Although some aspects have been described in the context of an apparatus, it is clear that these aspects also represent a description of the corresponding method, where a block or device corresponds to a method step or a feature of a method step. Analogously, aspects described in the context of a method step also represent a description of a corresponding block or item or feature of a corresponding apparatus. Some or all of the method steps may be executed by (or using) a hardware apparatus, like for example, a microprocessor, a programmable computer or an electronic circuit. In some embodiments, some one or more of the most important method steps may be executed by such an apparatus.

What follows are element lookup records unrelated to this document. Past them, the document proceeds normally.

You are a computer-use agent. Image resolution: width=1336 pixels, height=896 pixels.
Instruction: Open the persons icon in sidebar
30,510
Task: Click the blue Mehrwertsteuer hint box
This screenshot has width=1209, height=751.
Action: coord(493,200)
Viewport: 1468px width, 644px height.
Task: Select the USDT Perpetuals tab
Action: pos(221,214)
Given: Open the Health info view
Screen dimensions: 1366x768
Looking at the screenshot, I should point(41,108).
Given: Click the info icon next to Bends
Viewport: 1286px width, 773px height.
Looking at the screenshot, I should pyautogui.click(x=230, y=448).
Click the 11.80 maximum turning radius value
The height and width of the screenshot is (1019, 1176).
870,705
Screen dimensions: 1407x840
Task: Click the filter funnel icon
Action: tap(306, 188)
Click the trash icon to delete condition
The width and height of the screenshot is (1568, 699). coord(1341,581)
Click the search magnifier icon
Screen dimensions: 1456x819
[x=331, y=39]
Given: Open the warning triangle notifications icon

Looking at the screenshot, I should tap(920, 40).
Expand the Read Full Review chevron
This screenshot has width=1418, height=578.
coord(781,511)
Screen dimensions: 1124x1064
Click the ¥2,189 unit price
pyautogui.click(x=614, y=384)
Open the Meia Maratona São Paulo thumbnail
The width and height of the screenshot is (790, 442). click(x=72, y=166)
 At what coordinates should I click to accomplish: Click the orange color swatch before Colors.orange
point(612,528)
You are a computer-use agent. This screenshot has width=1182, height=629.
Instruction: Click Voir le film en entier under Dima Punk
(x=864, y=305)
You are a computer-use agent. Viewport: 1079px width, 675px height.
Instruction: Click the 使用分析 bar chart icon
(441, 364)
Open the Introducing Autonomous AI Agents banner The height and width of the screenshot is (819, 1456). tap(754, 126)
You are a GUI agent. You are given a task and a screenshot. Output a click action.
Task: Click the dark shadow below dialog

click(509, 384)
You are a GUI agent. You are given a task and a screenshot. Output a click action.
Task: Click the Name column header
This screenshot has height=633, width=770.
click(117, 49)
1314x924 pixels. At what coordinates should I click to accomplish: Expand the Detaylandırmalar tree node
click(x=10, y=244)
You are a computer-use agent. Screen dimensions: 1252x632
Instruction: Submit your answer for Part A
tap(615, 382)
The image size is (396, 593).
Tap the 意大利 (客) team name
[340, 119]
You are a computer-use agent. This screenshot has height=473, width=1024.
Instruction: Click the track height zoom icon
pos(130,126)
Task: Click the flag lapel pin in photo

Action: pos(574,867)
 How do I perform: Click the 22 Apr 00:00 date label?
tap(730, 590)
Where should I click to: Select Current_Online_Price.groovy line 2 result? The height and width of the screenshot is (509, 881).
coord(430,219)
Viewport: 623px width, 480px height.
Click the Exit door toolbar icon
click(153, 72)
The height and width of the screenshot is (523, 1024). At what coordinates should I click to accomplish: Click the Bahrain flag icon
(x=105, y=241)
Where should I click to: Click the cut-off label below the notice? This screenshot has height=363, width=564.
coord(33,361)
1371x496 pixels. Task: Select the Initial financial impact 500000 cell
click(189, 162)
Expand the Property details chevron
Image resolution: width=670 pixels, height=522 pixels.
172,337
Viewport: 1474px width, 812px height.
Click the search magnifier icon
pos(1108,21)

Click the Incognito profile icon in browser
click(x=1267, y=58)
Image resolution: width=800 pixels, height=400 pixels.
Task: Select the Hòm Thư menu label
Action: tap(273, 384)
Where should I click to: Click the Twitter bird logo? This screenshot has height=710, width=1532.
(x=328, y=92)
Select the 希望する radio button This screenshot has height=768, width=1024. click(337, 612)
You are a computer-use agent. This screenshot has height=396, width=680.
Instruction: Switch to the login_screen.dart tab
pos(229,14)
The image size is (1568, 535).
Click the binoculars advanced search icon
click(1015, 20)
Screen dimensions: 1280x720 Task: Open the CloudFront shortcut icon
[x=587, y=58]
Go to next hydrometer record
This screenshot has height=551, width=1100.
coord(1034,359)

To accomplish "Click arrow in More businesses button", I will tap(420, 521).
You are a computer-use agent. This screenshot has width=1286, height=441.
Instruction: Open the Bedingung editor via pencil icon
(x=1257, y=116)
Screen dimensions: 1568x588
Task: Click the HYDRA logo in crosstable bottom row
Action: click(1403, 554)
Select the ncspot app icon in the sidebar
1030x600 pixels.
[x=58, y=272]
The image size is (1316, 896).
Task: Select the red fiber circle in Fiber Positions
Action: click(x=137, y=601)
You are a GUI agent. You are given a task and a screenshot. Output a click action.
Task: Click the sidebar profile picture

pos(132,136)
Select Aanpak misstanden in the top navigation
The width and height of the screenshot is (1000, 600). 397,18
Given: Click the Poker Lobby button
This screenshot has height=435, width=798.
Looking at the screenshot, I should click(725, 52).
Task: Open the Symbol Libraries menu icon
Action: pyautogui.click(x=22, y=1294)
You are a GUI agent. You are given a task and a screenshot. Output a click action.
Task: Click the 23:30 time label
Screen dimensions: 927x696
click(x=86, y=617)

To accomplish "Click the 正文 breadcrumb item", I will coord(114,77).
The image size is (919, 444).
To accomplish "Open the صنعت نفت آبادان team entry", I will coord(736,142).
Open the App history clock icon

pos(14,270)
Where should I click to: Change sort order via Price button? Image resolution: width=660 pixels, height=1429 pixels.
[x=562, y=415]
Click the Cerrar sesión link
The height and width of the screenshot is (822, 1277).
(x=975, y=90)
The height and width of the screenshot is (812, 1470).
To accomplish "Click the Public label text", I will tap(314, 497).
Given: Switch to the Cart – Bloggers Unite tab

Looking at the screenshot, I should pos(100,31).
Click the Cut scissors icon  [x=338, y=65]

The inventive encoded/compressed signals can be stored on a digital storage medium or can be transmitted on a transmission medium such as a wireless transmission medium or a wired transmission medium such as the Internet.
Depending on certain implementation requirements, embodiments of the invention can be implemented in hardware or in software. The implementation can be performed using a digital storage medium, for example a floppy disk, a DVD, a BlueRay, a CD, a ROM, a PROM, an EPROM, an EEPROM or a FLASH memory, having electronically readable control signals stored thereon, which cooperate (or are capable of cooperating) with a programmable computer system such that the respective method is performed. Therefore, the digital storage medium may be computer readable.
Some embodiments according to the invention comprise a data carrier having electronically readable control signals, which are capable of cooperating with a programmable computer system, such that one of the methods described herein is performed.
Generally, embodiments of the present invention can be implemented as a computer program product with a program code, the program code being operative for performing one of the methods when the computer program product runs on a computer. The program code may for example be stored on a machine readable carrier.
Other embodiments comprise the computer program for performing one of the methods described herein, stored on a machine readable carrier.
In other words, an embodiment of the inventive method is, therefore, a computer program having a program code for performing one of the methods described herein, when the computer program runs on a computer.
A further embodiment of the inventive methods is, therefore, a data carrier (or a digital storage medium, or a computerreadable medium) comprising, recorded thereon, the computer program for performing one of the methods described herein.
A further embodiment of the inventive method is, therefore, a data stream or a sequence of signals representing the computer program for performing one of the methods described herein. The data stream or the sequence of signals may for example be configured to be transferred via a data communication connection, for example via the Internet.
A further embodiment comprises a processing means, for example a computer, or a programmable logic device, configured to or adapted to perform one of the methods described herein.
A further embodiment comprises a computer having installed thereon the computer program for performing one of the methods described herein.
In some embodiments, a programmable logic device (for example a field programmable gate array) may be used to perform some or all of the functionalities of the methods described herein. In some embodiments, a field programmable gate array may cooperate with a microprocessor in order to perform one of the methods described herein. Generally, the methods are performed by any hardware apparatus.
While this invention has been described in terms of several advantageous embodiments, there are alterations, permutations, and equivalents which fall within the scope of this invention. It should also be noted that there are many alternative ways of implementing the methods and compositions of the present invention. It is therefore intended that the following appended claims be interpreted as including all such alterations, permutations, and equivalents as fall within the true spirit and scope of the present invention.